I know what all my villains have planned, and for a particular adventure I start with a premise, (eg. three people have been kidnapped over the past two weekd from a small village) then make a list of clues and encounters. Once that is done I start my chart with the premise in the middle, and then lines running out to all the encounters and clues from my list, and how each of these encounter _could_ be joined to others (sometimes by multiple lines) thus assuring there is a way for the PCs to get from one encounter to the next without really being forced.

Events are sometims time-based as well, so that regardless of the PCs actions elsewhere, certain things will happen, things they _might_ have stopped had they been in the right place.

Yeah, I find Flowcharts and storyboarding very helpful.
 

I was on a flowchart kick awhile back, and while I do find it helpful, it also means an awful lot of work is wasted, because you end up charting out possible encounters that never see the light of day. I just don't have that kind of time.

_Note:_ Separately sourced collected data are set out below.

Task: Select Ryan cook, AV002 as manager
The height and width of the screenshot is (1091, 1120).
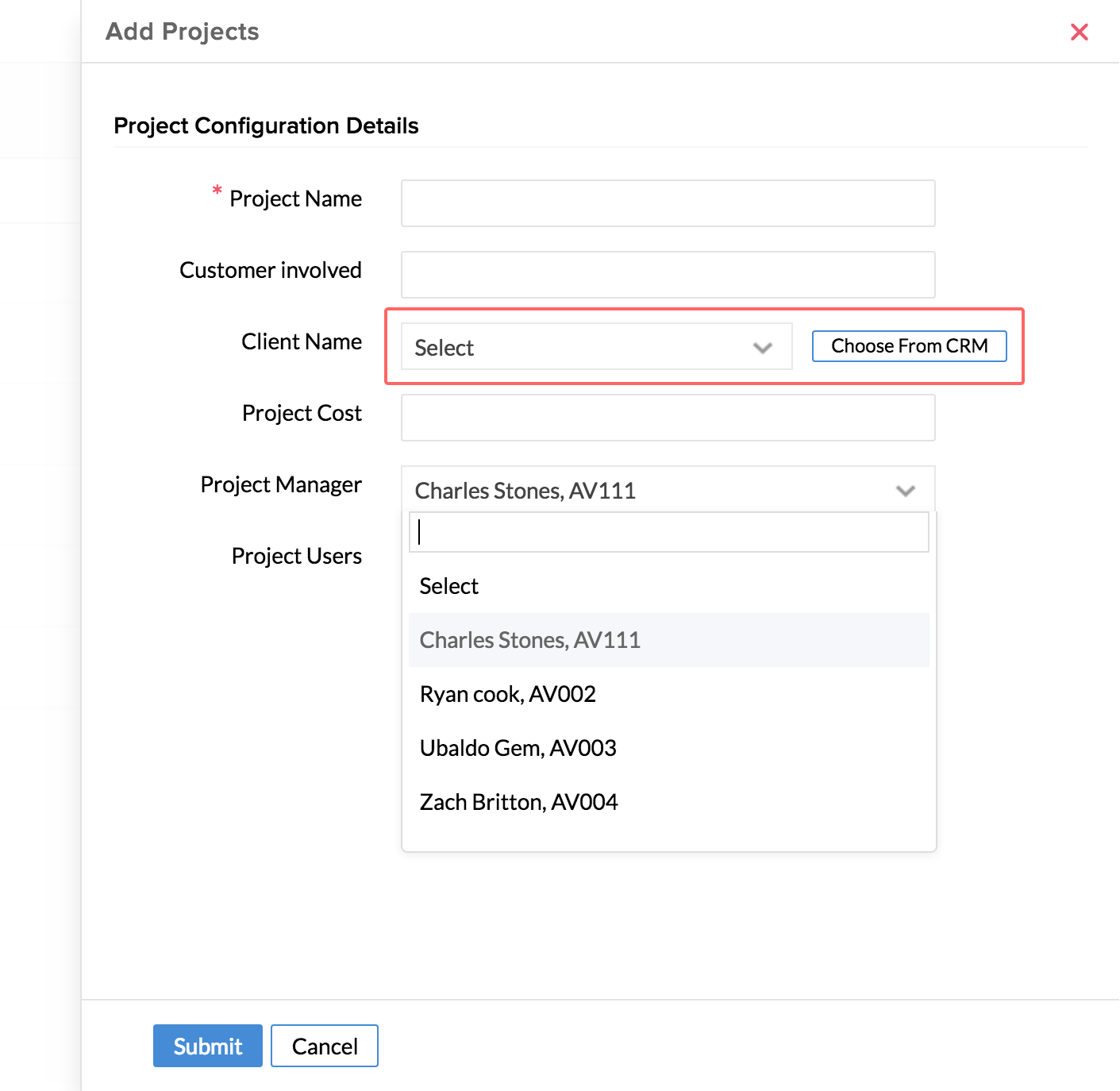Action: coord(508,694)
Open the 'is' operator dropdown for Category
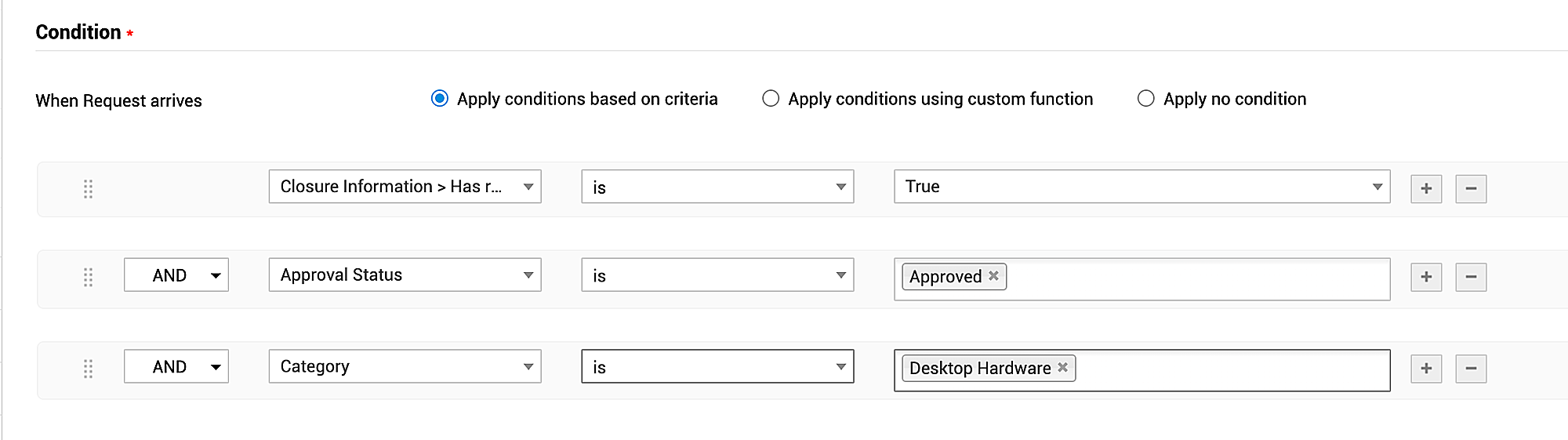Image resolution: width=1568 pixels, height=440 pixels. point(717,366)
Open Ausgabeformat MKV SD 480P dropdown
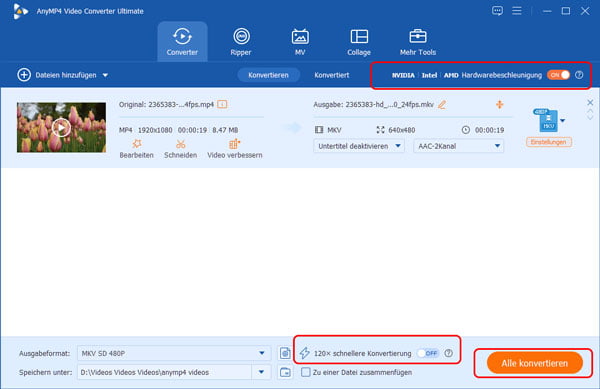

Like the previous posters, I focus on what the baddies are doing, and let the players worry about the flow.
Try this:
Write down every major npc, what he/she/it knows, what it wants, who it likes, and who it doesn't like.
Write down every fact that your players need to discover in order to accomplish whatever task is set before them, plus any side info you want to throw out there.
Next, connect up the facts with the npcs who might have access to it, sketch out possible encounter locations, and Whammo! you're done.
After each game session, update your notes accordingly.